_Problem description:_
Copy out the lines from the one containing "Open settings gear" through the one containing "[x=547, y=132]", both included. Leave the pictures out of your answer.

_Excerpted data:_
>> Start

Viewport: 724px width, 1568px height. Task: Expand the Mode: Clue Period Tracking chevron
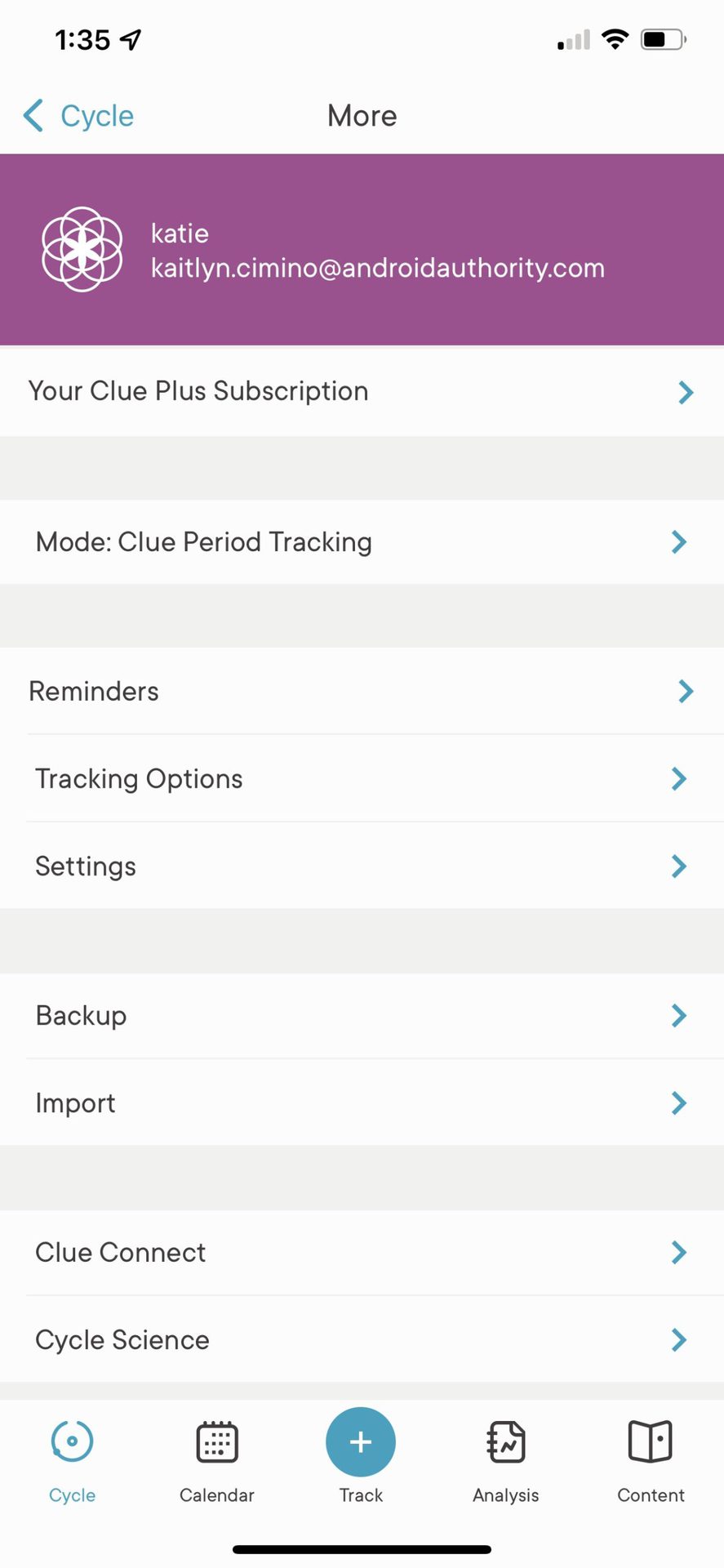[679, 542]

>> End
>> Start

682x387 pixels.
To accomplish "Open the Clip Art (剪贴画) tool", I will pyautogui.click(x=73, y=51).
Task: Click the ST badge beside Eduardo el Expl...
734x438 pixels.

>> End
>> Start

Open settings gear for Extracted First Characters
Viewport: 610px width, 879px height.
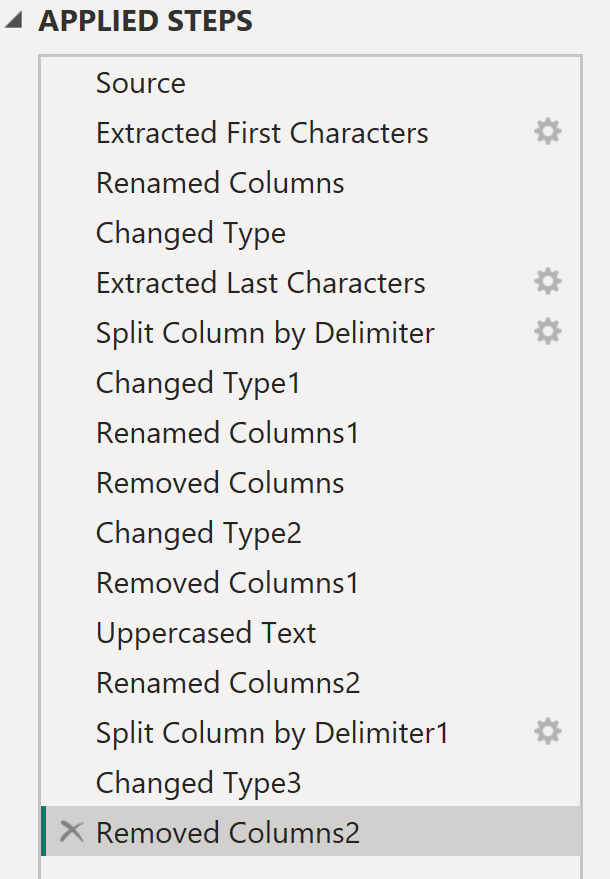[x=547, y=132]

>> End

_Response to the exercise:_
Open settings gear for Extracted First Characters
Viewport: 610px width, 879px height.
[x=547, y=132]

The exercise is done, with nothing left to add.